Developmental changes in transient outward current in mouse ventricle

Developmental changes in the transient outward K+ current (I-to) in mouse ventricular myocytes were assessed by the whole-cell patch-clamp technique. The density of I-to in mouse ventricular myocytes was significantly increased from the day-1 neonate to the adult. At +50 mV, the density of I-to was 3+/-1 pA/pF in the day-1 neonate, 15+/-3 pA/pF in the day-14 neonate, and 19+/-4 pA/pF in the adult (P<.01). Unlike other species, the rate of I-to inactivation significantly slowed in mouse ventricular cells during development. Moreover, the time courses of inactivation and recovery from inactivation of I-to, were well described by a monoexponential function in day-1 neonatal cells, whereas they were best fitted by a biexponential function in day-14 neonatal and adult cells. The characteristics of steady state inactivation were also significantly different in day-1 neonatal cells (half-inactivation potential [V-h]=-66+/-3 mV, slope factor [k]=12+/-2 mV), in day-14 neonatal cells (V-h=-40+/-3 mV, k=13+/-1 mV), and in adult cells (V-h=-34+/-4 mV, k=6+/-1 mV). Microelectrode studies revealed that action potential duration progressively decreased in mouse ventricles during normal postnatal development.
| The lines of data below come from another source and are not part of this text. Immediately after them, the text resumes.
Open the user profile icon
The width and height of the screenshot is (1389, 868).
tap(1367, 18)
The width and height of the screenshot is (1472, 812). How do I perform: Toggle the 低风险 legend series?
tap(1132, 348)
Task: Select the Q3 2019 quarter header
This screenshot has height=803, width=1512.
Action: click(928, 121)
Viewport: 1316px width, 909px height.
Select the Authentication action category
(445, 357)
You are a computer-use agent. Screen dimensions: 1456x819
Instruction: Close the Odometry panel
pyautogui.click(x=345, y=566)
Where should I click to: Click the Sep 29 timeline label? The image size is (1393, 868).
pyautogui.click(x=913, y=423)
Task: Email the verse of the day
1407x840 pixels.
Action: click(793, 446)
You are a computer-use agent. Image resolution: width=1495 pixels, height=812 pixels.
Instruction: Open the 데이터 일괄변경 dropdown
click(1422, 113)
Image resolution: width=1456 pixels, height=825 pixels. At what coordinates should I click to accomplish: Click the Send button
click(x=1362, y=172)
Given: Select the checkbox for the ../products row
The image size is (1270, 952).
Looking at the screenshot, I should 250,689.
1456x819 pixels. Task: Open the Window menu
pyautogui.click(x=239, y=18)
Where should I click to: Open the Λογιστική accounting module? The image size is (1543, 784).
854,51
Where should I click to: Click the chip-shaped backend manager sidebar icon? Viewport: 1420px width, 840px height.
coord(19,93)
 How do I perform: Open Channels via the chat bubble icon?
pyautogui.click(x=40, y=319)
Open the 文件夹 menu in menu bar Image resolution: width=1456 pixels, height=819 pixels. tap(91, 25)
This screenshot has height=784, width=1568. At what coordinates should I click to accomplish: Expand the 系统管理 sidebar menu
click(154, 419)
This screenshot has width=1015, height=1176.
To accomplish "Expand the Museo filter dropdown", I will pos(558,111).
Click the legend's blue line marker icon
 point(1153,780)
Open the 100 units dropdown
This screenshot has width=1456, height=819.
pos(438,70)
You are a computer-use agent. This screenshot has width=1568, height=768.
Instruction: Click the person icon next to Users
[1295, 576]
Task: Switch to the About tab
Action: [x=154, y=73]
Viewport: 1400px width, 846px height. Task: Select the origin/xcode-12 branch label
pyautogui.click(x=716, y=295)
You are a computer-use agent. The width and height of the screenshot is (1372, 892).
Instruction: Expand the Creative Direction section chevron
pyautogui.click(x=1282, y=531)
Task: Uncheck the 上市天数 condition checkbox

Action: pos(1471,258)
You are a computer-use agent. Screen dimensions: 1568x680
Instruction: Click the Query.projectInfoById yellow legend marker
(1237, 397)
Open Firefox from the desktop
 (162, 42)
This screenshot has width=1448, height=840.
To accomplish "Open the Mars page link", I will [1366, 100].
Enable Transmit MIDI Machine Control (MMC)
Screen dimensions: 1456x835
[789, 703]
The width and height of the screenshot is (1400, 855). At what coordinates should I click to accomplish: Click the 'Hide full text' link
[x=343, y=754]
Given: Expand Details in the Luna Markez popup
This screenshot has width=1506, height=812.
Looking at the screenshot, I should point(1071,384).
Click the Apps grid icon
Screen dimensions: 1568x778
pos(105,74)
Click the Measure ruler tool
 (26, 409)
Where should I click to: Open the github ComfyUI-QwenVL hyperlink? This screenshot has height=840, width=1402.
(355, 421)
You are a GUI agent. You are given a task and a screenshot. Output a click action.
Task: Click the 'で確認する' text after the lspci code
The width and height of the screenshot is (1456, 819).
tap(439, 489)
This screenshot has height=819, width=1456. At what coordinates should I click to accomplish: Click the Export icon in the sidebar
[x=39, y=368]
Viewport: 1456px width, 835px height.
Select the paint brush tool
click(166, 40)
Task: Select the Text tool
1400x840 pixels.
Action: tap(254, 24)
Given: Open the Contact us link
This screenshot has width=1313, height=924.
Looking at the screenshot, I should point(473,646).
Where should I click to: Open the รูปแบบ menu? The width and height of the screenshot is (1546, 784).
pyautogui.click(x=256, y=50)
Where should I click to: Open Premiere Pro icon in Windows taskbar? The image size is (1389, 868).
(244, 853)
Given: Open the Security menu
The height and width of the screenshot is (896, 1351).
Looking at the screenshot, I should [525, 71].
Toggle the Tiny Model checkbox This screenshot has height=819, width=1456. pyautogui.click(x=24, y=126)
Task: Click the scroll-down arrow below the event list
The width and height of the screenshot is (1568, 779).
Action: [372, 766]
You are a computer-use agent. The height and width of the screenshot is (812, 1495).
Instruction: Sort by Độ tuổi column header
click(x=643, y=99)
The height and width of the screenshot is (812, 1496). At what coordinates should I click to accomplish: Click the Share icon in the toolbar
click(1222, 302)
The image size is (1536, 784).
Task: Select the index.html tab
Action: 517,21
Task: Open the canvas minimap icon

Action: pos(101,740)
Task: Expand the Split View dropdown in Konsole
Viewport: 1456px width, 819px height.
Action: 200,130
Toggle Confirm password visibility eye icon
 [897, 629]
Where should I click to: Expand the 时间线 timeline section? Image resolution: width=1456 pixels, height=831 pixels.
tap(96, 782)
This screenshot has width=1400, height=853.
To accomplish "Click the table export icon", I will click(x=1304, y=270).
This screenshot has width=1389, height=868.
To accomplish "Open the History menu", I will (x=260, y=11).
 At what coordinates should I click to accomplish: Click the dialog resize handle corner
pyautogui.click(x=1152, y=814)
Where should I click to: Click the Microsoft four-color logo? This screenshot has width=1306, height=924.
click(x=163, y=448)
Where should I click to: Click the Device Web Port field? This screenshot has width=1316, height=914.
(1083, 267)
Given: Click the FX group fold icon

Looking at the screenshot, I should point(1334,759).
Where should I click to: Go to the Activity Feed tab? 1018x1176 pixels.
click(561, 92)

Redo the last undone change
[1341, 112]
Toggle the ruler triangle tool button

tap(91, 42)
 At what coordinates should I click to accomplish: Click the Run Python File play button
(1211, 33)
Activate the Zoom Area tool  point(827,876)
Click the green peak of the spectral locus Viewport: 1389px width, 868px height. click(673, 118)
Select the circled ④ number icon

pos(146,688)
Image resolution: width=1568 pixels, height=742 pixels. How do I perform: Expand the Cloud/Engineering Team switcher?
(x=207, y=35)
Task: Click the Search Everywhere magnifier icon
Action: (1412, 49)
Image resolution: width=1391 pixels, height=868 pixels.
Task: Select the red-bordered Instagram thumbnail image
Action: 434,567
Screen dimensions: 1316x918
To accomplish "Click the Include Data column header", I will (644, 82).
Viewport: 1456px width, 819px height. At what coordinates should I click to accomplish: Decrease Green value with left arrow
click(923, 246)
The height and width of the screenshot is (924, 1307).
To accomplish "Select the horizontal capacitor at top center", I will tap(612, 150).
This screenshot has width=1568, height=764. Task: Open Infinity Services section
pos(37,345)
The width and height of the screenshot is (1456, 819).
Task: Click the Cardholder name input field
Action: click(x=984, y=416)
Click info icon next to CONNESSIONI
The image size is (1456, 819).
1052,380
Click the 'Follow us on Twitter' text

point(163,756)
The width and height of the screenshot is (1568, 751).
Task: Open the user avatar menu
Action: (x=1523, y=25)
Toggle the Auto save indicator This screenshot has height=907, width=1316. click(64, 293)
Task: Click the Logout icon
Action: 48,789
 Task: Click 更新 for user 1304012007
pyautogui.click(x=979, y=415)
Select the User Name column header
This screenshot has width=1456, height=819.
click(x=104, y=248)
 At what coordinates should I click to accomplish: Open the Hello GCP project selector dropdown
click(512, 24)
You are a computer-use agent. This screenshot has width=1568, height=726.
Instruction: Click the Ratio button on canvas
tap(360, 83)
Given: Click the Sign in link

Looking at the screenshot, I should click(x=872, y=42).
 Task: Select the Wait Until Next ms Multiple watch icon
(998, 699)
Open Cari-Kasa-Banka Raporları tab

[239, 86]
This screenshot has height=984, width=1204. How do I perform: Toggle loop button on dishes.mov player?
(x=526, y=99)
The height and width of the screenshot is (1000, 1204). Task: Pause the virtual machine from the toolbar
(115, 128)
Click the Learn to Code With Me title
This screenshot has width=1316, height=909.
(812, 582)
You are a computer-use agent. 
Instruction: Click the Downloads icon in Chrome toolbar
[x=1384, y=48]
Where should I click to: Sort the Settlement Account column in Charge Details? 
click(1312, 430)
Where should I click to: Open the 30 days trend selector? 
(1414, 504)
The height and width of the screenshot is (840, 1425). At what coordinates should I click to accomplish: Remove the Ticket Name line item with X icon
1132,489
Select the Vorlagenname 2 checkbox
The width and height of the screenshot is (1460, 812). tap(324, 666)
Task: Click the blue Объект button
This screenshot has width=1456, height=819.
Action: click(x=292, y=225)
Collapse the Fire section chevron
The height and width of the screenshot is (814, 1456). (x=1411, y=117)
In addition. 4-aminopyridine (1 mmol/L) prolonged action potential duration more in adult than in neonatal mouse ventricles, suggesting that the developmental increase in the density of I-to contributes to the age-related shortening of action potential duration in mouse ventricles. In conclusion, I-to in adult mouse ventricular myocytes exhibits a higher density, slower inactivation kinetics, and a relatively more positive half-inactivation potential. All these characteristics result in I-to being a physiologically more important repolarizing K+ current in adult than in neonatal mouse hearts.